Bridgeton Landfill
6:26 pm
Fri September 20, 2013

Republic Services To Build Firebreak Between Radioactive Waste And Smoldering Bridgeton Landfill

Republic Services says it will extend this plastic cap over the entire landfill. The company also plans to build a firebreak between the radioactive waste at the West Lake Landfill and the underground fire at Bridgeton.
Credit Missouri Department of Natural Resources

The company that owns the Bridgeton Landfill has changed its plans for keeping an underground fire at the site from spreading to nearby radioactive waste.

Republic Services says it will now move forward with building a firebreak between the Bridgeton and West Lake landfills.

The soil or clay-filled trench is intended to separate the underground fire at Bridgeton from the radioactive waste at West Lake, which is adjacent to the Bridgeton Landfill.

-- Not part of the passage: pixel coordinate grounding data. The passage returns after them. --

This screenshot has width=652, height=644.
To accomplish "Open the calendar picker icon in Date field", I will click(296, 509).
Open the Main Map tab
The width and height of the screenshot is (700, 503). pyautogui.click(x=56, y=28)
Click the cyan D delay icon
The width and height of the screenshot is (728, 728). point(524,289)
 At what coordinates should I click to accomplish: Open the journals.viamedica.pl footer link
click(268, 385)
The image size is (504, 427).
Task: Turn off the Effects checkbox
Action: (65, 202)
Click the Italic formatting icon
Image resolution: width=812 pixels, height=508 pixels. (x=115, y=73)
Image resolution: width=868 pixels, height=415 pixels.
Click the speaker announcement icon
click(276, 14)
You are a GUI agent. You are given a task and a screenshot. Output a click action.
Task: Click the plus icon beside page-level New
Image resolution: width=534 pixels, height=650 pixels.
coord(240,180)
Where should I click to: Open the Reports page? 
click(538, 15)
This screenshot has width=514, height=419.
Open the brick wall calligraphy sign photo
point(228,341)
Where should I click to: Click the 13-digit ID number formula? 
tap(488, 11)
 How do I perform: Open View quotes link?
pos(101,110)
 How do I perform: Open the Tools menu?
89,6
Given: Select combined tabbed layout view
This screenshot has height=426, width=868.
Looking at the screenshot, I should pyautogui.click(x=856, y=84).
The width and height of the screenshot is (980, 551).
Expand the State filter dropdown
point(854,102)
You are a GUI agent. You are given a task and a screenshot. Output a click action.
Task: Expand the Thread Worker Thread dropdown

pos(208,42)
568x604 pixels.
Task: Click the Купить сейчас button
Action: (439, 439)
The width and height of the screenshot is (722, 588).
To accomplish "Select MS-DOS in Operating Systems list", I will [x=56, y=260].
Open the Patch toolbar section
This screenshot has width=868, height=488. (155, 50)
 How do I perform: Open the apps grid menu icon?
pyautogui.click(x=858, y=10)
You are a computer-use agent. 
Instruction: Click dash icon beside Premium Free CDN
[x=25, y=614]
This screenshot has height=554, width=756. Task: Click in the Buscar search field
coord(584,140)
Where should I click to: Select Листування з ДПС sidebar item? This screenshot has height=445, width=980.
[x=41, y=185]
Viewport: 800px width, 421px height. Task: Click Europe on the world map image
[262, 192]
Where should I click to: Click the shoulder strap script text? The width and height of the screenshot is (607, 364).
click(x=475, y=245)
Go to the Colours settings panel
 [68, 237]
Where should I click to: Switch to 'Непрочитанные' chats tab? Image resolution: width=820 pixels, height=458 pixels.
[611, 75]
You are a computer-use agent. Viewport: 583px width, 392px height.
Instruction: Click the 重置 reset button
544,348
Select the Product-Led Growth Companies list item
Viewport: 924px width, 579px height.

In a press release on Friday, the U.S. Environmental Protection Agency said it had not yet seen the details of the project.

In May, Missouri Attorney General Chris Koster negotiated an agreement with Republic Services, requiring the company to take steps to control the underground fire and the bad-smelling gases emanating from it.

Republic submitted plans including a firebreak to the Missouri Department of Natural Resources this summer, but hadn’t intended to begin building it right away.

Today, the company said it would also finish installing a plastic cap over the entire landfill to contain odors, and dig trenches to collect liquids and gases under the cap.

Ed Smith of the Missouri Coalition for Environment called the plans a good first step.

“With the caveat that the only long-term plan for keeping the local community safe is to have the radioactive waste removed,” Smith said.

Smith added that he hopes the company will offer to pay to relocate area residents during the construction, as it did this past spring.

In response to a request for comment, Richard Callow, a spokesperson for Republic Services, said that “none of the work is expected to increase odors in the community.”